Objectness holds the probability of an object within the cell. Decode applies a Sigmoid on this parameter, thus confirming value in range 0 <=Objectness <=1

$objectness = sigmoid(objectness)$

Decode Class Probability

Class Probability is also activated by a Sigmoid. Alternatively, a Softmax could be activated, which would require a different Loss Function than we will use here.

$\textrm{class prob} = sigmoid(\textrm{class prob} )$

4. Loss Calculation

Loss Function determines the difference between the expected results and the predicted output. Final objective is to minimize this difference. Thw minimization is produced by an optimization algorithm, which is the next block, covered in the next section.

The overall loss is a sum of all prediction losses, i.e.:

Bounding Box Prediction Loss
Objectness Prediction Loss
Class Prediction Loss

Subsection which follow detail each of the 3.

Bounding Box Prediction Loss

Bounding Box Prediction Loss is dependent on 4 prediction parameters loss, i.e. x,y,w,h. There are various candidates for Loss Functions. Here we will use IOU.

Alternatively, the loss could be taken directly as a sum of x,y,w,h prediction errors like so:

$x_{loss} = \sum_{i=0}^{N_{bbox}}(x^i_{true} - x^i_{predicted})^2$

$y_{loss} = \sum_{i=0}^{N_{bbox}}(y^i_{true} - y^i_{predicted})^2$

$w_{loss} = \sum_{i=0}^{N_{bbox}}(w^i_{true} - w^i_{predicted})^2$

$h_{loss} = \sum_{i=0}^{N_{bbox}}(h^i_{true} - h^i_{predicted})^2$

Where number of bounding boxes is:

$N_{bbox} = BatchSize * GridSize * BoxesInGridCell$

(e.g.
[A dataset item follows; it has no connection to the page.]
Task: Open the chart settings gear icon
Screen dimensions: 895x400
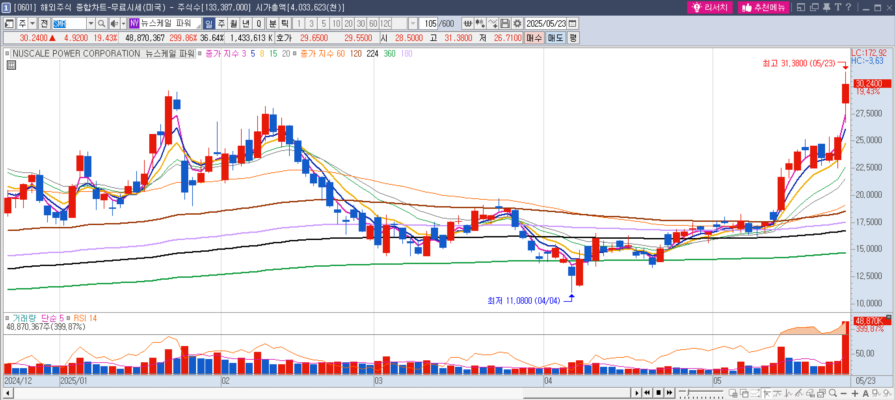Action: coord(517,24)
For the Coarse Scale Grid, where BatchSize=10, GridSize=13x13, BoxesInGridCell=3, $N_{bbox}=101693=5070$)

But as noted, here we use IOU for Bounding Box Loss calculation.

IOU In Brief: IOU (Intersection over Union) is a term used to describe the extent of overlap of two boxes. The greater the region of overlap, the greater the IOU

IOU is a metric used in object detection benchmarks to evaluate how close the predicted and ground truth bounding boxes are. IOU, as its name indicates, is expressed as the ratio between the intersection area and the union area of the 2 boxes. IOU expression is listed below, followed by an illustrative diagram.

$IOU=\frac{S_{true}\cap S_{pred}}{S_{true} \cup S_{pred}}$

alt text

IOU Loss Function

$iou_{loss} = 1 - iou$

Now that IOU is clear, here’s an IOU drawback: it is indifferent for all zero intersection - it is always 0 as illustrated in the diagram below.

IOU Zero Intersection

alt text

To overcome this drawback, we introduce GIOUI - a modified IOU algorithm, [Hamid Rezatofighi et al, Generalized Intersection over Union: A Metric and A Loss for Bounding Box Regression](https://arxiv.org/abs/1902.09630.

GIOU

GIOU stands for Generalized IOU. It adds the bounding boxes clossness criteria by considering the difference between the minimal area which encloses the boxes and the boxes union area:

$GIoU=IoU - \frac{S_{enclosed} - {(S_{true} \cup S_{pred})}}{S_{enclosed}}$

Animated diagrams below illustrate $S_{enclosed}$ as a function of boxes clossness.

alt text

The final expression used for GIoU Loss adds the consideration of whether there is indeed an object in the cell. This is expressed by $Objectness_{true}$, the ground truth objectness, which value is True if an object indeed exists in the cell, and False otherwise.

$giou_{loss} = Objectness_{true} * (1-giou) $

!!!! RONEN REMOVE GAMA from CODe gives weights to small area!!!!!!!!!!!!!!!!!!!!!!!!!!!!!!!!!!!!!!!!!!!!!!!!1

GIoU Loss - Array Shape

GIoU Loss, same as the 2 other loss functions, is calulated per each bounding box. Accordingly, lose shape is:

Batch * 13 *13 *3 for coarse grid
Batch * 26 *26 *3 for medium grid
Batch * 52 *52f *3 for medium grid

Objectness Prediction Loss

Objectness expresses the probability of an object exisiting in the cell. The Objectness CNN output passes through a Sigmoid activation block - as detailed in the Decoder section of this article.

Consequently, the loss function can be computed by tf.sigmoid_cross_entropy_with_logits():

$\textbf{sigmoid_cross_entropy_with_logits(labels=objectness_true, logits=objectness_pred)}$

The Objectness Loss is ignored in case if there is no object in the cell, but maxIoU (The maximal IoU computed for this cell) is above threshold, i.e. it may indicate of an object.

Table below lists the various states:

Objectness Ground Truth	maxIoU < IoULossThresh	Objectness Loss
True	True	Valid
True	False	Valid
False	True	Valid
False	False	Ignore

Final expression for Objectness Loss:

$objectness_{loss} = (objectness_{true} +(1.0 - objectness_{true}) * ( maxIoU < IoULossThresh) )* \text{sigmoid_cross_entropy_with_logits}(objectness_{true}, objectness_{pred})$

Class Prediction Loss

Similar to the Objectness prediction, The classification predictions are also passed through Sigmoid activation - as detailed in the Decoder section.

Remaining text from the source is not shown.